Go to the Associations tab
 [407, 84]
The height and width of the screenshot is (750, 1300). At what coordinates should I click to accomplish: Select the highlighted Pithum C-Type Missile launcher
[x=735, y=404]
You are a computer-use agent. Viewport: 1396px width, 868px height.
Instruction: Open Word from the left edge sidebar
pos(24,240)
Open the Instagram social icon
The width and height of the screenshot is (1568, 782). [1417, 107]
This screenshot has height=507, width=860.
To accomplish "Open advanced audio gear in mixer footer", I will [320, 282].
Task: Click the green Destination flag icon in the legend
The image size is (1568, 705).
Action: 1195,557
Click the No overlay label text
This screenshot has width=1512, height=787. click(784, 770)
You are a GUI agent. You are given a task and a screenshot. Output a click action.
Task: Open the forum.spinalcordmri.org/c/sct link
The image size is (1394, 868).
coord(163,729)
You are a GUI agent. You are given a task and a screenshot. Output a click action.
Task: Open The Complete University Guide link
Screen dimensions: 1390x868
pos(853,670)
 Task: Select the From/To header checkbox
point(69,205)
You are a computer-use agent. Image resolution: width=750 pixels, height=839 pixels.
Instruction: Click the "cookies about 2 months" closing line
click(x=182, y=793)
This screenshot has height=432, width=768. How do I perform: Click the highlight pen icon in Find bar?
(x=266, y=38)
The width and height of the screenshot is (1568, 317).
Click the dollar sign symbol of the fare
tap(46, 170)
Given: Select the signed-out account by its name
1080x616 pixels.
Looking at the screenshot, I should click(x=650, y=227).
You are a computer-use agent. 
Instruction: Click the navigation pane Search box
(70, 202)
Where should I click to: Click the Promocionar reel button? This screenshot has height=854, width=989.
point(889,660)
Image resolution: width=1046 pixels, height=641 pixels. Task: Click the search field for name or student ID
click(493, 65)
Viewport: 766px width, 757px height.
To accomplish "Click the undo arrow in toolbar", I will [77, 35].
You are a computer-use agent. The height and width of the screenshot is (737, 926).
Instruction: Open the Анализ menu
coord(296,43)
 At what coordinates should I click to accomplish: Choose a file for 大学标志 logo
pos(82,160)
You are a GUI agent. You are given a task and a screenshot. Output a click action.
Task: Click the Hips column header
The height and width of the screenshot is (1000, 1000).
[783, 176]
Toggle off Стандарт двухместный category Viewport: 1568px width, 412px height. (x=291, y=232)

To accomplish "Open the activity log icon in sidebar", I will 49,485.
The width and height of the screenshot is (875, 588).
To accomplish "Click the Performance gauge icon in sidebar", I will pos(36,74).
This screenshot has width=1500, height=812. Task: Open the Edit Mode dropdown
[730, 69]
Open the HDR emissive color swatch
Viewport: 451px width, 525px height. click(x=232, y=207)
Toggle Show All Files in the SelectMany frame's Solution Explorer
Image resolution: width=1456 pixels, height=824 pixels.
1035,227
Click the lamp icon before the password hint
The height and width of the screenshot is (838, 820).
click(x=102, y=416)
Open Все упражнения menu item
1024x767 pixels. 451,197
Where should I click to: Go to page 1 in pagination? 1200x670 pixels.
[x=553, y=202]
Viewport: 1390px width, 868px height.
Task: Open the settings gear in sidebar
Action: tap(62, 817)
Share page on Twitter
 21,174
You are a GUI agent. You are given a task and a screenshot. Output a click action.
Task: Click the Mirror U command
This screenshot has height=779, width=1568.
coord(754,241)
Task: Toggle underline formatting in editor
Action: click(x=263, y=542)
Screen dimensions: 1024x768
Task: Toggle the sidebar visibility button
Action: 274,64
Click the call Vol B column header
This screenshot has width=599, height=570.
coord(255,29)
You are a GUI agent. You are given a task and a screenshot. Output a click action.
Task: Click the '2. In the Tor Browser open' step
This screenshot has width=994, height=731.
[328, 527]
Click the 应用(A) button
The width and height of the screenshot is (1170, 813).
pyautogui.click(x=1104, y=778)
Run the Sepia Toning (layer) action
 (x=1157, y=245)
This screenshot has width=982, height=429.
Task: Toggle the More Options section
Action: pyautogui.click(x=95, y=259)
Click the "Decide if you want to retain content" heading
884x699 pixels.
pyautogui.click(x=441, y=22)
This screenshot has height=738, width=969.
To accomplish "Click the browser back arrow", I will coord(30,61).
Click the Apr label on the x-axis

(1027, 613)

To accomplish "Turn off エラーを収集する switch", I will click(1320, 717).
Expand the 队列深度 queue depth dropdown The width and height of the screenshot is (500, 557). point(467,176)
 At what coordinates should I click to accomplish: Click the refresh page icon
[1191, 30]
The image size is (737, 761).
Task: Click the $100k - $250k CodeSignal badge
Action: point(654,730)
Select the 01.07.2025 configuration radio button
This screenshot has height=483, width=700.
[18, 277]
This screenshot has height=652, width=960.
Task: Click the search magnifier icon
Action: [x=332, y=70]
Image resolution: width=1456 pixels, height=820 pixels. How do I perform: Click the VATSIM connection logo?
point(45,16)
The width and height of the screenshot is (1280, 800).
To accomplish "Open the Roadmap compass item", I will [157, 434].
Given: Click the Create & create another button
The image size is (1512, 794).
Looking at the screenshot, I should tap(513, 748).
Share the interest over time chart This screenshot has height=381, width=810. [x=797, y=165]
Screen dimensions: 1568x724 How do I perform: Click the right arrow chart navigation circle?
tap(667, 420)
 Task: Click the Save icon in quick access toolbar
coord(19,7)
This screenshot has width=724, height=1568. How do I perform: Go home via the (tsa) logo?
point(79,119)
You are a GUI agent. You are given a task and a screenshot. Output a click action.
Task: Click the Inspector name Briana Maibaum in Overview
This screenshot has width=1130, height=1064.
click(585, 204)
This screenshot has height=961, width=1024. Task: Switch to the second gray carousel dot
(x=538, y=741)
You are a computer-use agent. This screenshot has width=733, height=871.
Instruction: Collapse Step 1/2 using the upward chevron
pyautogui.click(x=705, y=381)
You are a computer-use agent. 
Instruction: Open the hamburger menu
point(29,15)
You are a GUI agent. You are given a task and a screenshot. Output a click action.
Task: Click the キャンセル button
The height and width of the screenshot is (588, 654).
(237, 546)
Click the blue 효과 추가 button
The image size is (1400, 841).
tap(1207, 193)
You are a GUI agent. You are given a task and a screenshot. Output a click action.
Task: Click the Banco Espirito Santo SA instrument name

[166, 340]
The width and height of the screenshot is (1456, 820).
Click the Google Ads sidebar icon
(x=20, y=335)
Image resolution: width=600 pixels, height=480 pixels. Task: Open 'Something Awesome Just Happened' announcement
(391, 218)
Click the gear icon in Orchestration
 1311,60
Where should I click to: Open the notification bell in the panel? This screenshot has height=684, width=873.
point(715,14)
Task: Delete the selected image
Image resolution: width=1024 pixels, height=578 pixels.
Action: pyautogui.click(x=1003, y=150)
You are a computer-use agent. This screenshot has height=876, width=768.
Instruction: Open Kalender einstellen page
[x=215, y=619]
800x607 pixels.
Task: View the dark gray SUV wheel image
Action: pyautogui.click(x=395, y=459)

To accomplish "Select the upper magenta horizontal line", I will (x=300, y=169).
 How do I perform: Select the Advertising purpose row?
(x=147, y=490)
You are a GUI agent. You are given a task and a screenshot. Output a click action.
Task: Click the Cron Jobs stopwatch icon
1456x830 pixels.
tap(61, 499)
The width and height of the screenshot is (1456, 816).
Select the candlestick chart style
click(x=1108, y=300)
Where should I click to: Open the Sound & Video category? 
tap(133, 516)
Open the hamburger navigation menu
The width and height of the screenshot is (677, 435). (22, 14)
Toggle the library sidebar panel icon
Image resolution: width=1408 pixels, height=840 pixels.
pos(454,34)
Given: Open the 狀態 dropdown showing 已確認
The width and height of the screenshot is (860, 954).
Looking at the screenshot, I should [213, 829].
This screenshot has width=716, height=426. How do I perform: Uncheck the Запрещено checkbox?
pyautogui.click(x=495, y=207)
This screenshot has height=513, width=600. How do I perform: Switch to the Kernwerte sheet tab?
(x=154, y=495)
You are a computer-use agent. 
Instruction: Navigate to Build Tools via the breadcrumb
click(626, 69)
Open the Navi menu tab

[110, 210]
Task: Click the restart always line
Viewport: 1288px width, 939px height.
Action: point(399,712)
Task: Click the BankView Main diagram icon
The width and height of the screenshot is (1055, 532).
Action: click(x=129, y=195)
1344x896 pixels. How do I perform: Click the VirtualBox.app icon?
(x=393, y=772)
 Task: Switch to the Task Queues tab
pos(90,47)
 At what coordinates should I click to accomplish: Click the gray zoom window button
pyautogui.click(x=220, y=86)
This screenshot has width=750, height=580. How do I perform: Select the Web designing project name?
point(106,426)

### [Exercise objective]
Write out again, without any change, the rows from the very first one through the line that contains "will [77, 35].", including both of those lines.

### [Written response]
Go to the Associations tab
 [407, 84]
The height and width of the screenshot is (750, 1300). At what coordinates should I click to accomplish: Select the highlighted Pithum C-Type Missile launcher
[x=735, y=404]
You are a computer-use agent. Viewport: 1396px width, 868px height.
Instruction: Open Word from the left edge sidebar
pos(24,240)
Open the Instagram social icon
The width and height of the screenshot is (1568, 782). [1417, 107]
This screenshot has height=507, width=860.
To accomplish "Open advanced audio gear in mixer footer", I will [320, 282].
Task: Click the green Destination flag icon in the legend
The image size is (1568, 705).
Action: 1195,557
Click the No overlay label text
This screenshot has width=1512, height=787. click(784, 770)
You are a GUI agent. You are given a task and a screenshot. Output a click action.
Task: Open the forum.spinalcordmri.org/c/sct link
The image size is (1394, 868).
coord(163,729)
You are a GUI agent. You are given a task and a screenshot. Output a click action.
Task: Open The Complete University Guide link
Screen dimensions: 1390x868
pos(853,670)
 Task: Select the From/To header checkbox
point(69,205)
You are a computer-use agent. Image resolution: width=750 pixels, height=839 pixels.
Instruction: Click the "cookies about 2 months" closing line
click(x=182, y=793)
This screenshot has height=432, width=768. How do I perform: Click the highlight pen icon in Find bar?
(x=266, y=38)
The width and height of the screenshot is (1568, 317).
Click the dollar sign symbol of the fare
tap(46, 170)
Given: Select the signed-out account by its name
1080x616 pixels.
Looking at the screenshot, I should click(x=650, y=227).
You are a computer-use agent. 
Instruction: Click the navigation pane Search box
(70, 202)
Where should I click to: Click the Promocionar reel button? This screenshot has height=854, width=989.
point(889,660)
Image resolution: width=1046 pixels, height=641 pixels. Task: Click the search field for name or student ID
click(493, 65)
Viewport: 766px width, 757px height.
To accomplish "Click the undo arrow in toolbar", I will [77, 35].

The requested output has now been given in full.